_Passage_
....
Paula Barry, Practice Development Co-ordinator at the Coombe Women & Infants University Hospital explains some of the reasons for induction of labour.
Sometimes labour needs to be started artificially; this is called induction of labour. The following are some of the reasons why you may be offered induction, but you should ask your hospital what their policy is.
Reasons for inducing labour
1. If your waters have broken, but labour hasn’t started. If you don’t go into labour within a day or so, there is an increased risk that you or your baby could develop an infection. So you’ll probably be offered an induction 24 hours after your waters break.
2. If you have diabetes. Each mother is assessed individually. If your baby is growing normally, in some hospitals you are offered an induction after 38 weeks of pregnancy.
3. If you have a chronic or acute condition, such as preeclampsia or kidney disease, that threatens your wellbeing, or the health of your baby.
4. If your pregnancy is overdue.
....
_What is needed_
Could you continue the passage on reasons for inducing labor, starting right after its last line?

_Source data_
....
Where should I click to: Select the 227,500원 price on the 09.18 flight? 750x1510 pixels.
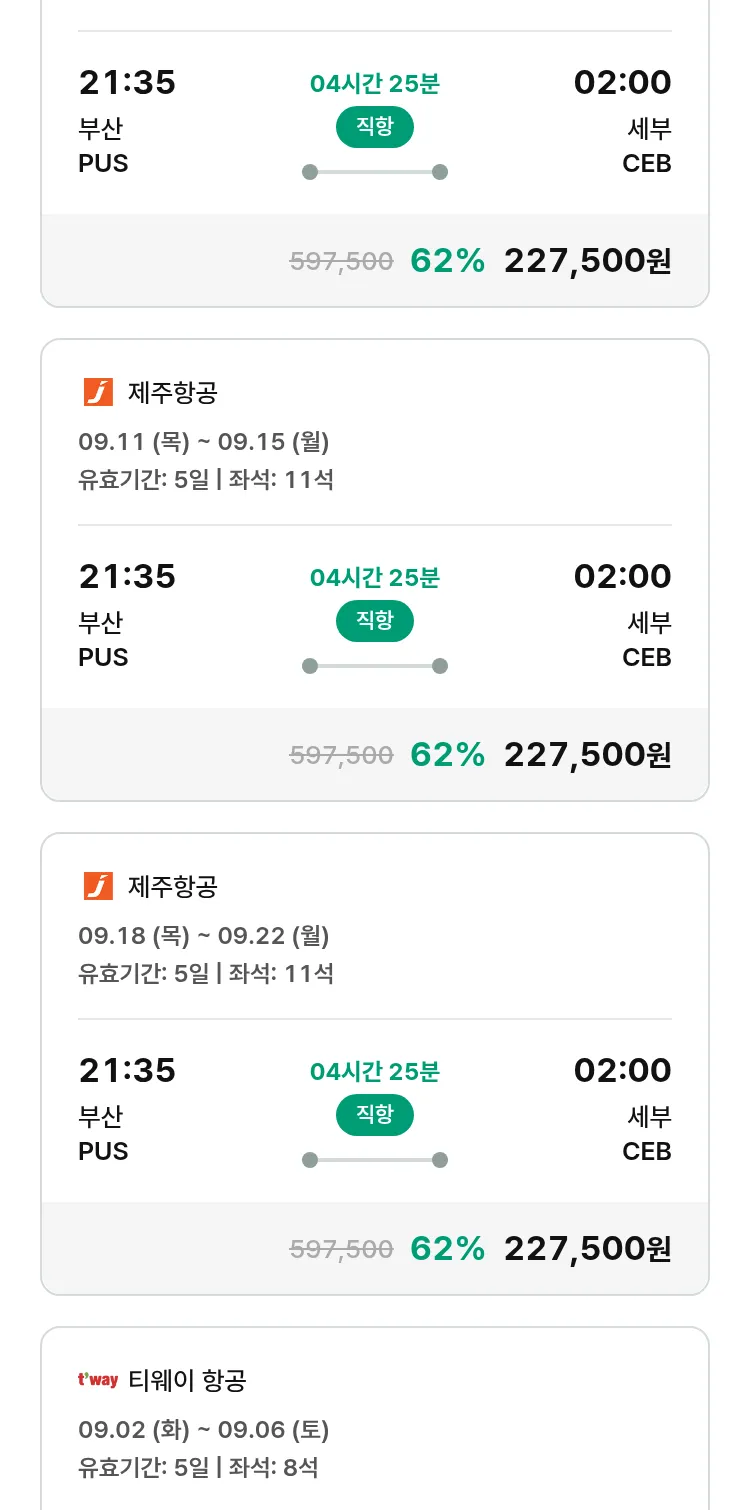pyautogui.click(x=587, y=1249)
....
_Answer to the exercise_
Methods of induction
There are a few methods your doctor can use to try to get your labour started. Some may need to be repeated, or you may need to try more than one before your labour begins. There are three main methods used to induce labour:
- Syntocinon drip
Propess and Prostaglandin are drugs to help soften, or ripen, the neck of the womb. This may stimulate contractions. Your midwife or doctor will insert a tablet, pessary or gel containing one or other of these drugs into your vagina. While you wait for prostaglandins to work you can usually go for a walk around. However, in some hospitals, this is not an option. How you are given prostaglandin depends on whether this is your first or second baby. If this is your first baby, you may need further help to assist induction.
When your cervix is open enough, your waters will be broken using a small plastic instrument, somewhat like a crochet hook. This is known as artificial rupture of the membranes (ARM).
Oxytocin is a hormone that is released by your body when you start labour naturally yourself. It causes contractions, which open your cervix and push the baby out. If your labour is being induced you may be offered a synthetic (man‑made) form of oxytocin known as syntocinon. It is given intravenously (into a vein) as a drip in your arm.
The contractions brought on by syntocinon encourage dilatation of the cervix – you may ask for an epidural for pain relief if required. Syntocinon may cause your uterus to become overstimulated or hyperstimulated. You will be given medication to slow your contractions if stopping syntocinon isn’t enough. There are other methods of pain relief, which can be used before an epidural should this happen to you.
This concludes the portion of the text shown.